What you should do:
From the records below, print only the part that opens with the line containing "This screenshot has width=700, height=394." and closes with the line containing "Given: Click the blue Buscar button"; omit the pictures.

Provided material:
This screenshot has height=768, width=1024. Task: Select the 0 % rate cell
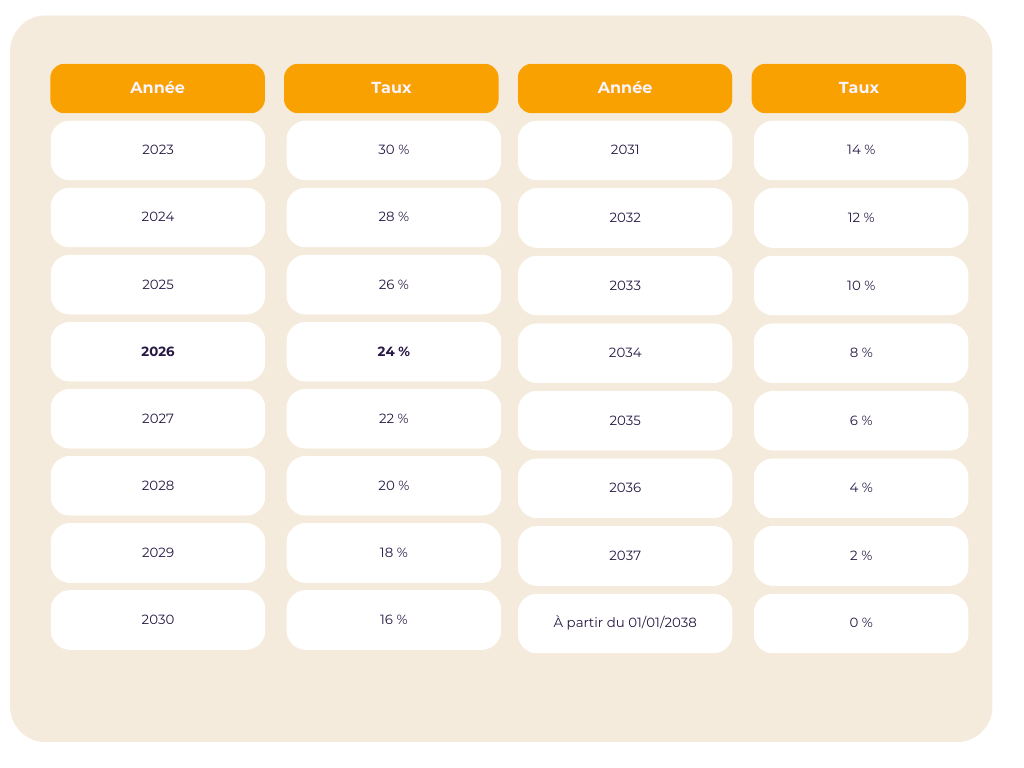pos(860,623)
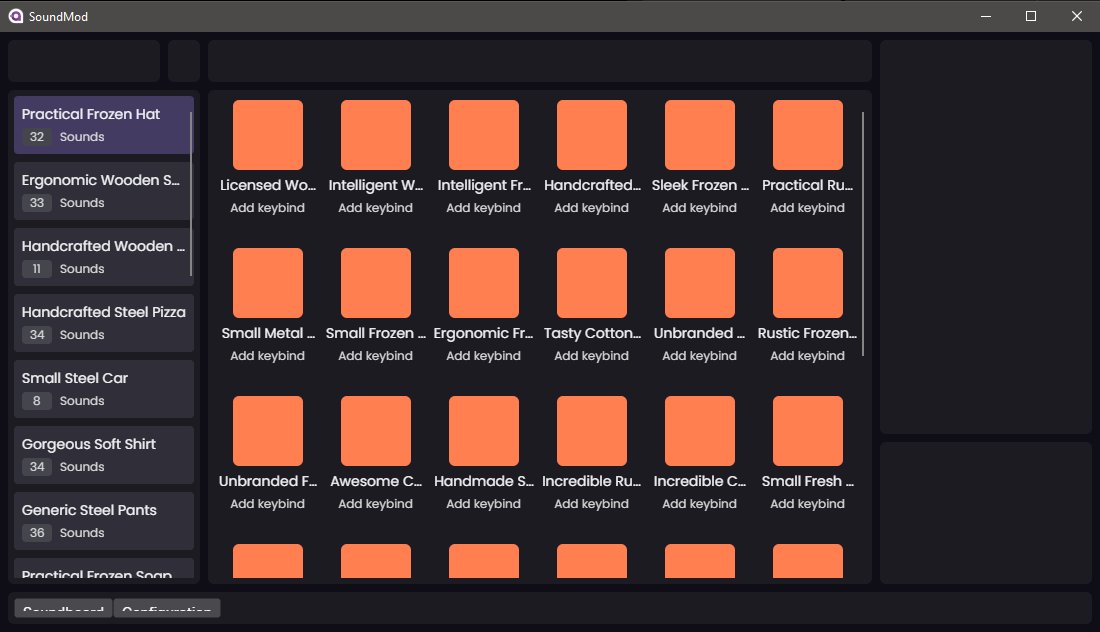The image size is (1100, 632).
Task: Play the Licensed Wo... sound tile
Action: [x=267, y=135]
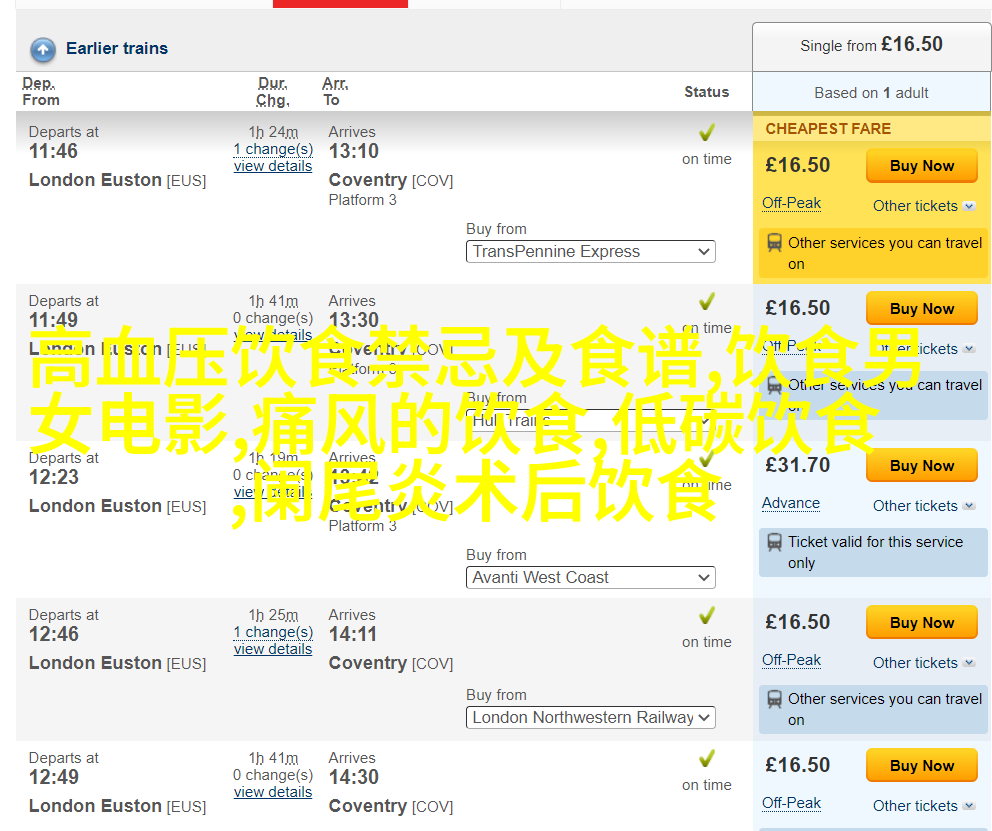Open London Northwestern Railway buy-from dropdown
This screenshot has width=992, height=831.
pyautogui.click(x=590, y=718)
---
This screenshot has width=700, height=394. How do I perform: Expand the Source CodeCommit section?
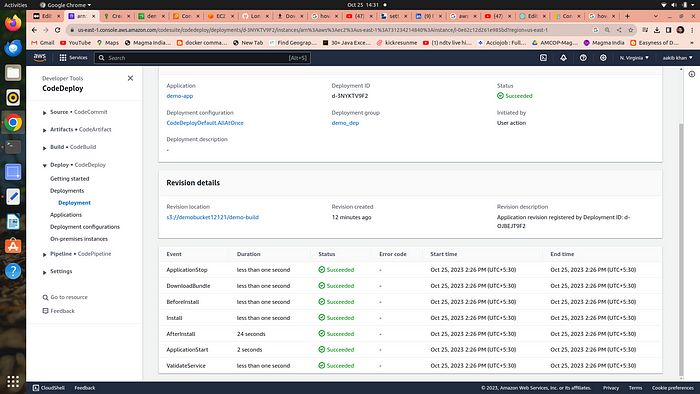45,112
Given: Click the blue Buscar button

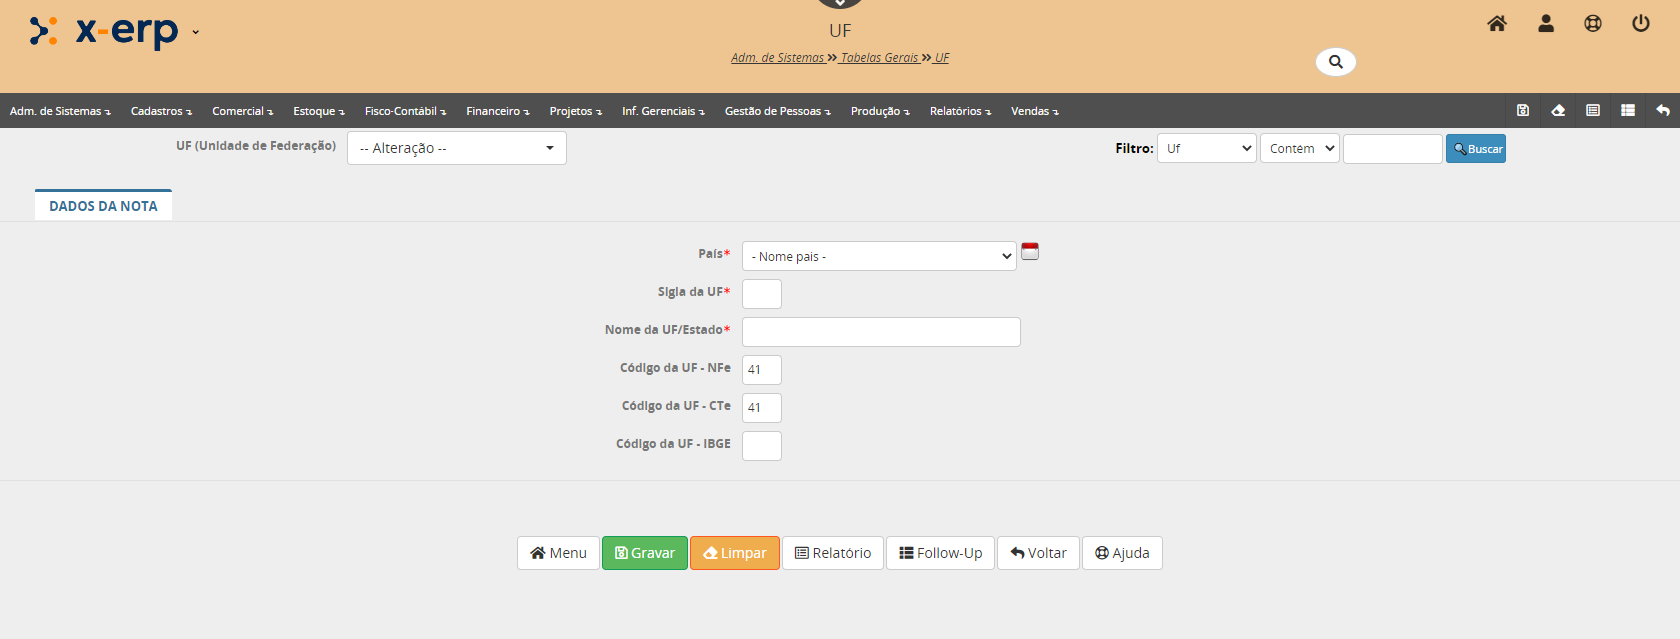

Your response:
This screenshot has width=700, height=394. How do I perform: Expand the Source CodeCommit section?
45,112
Given: Click the blue Buscar button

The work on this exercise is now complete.